| Prompt |
Please print the whole listing below exactly as it stands.

| Data for the task |
▬▬▬
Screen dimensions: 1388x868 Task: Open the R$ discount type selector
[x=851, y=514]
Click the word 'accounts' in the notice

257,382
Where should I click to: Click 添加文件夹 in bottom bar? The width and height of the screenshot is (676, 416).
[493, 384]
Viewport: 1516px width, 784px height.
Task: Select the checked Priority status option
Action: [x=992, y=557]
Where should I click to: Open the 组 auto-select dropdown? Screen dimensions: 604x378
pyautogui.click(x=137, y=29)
▬▬▬
| Solution for this exercise |
Screen dimensions: 1388x868 Task: Open the R$ discount type selector
[x=851, y=514]
Click the word 'accounts' in the notice

257,382
Where should I click to: Click 添加文件夹 in bottom bar? The width and height of the screenshot is (676, 416).
[493, 384]
Viewport: 1516px width, 784px height.
Task: Select the checked Priority status option
Action: [x=992, y=557]
Where should I click to: Open the 组 auto-select dropdown? Screen dimensions: 604x378
pyautogui.click(x=137, y=29)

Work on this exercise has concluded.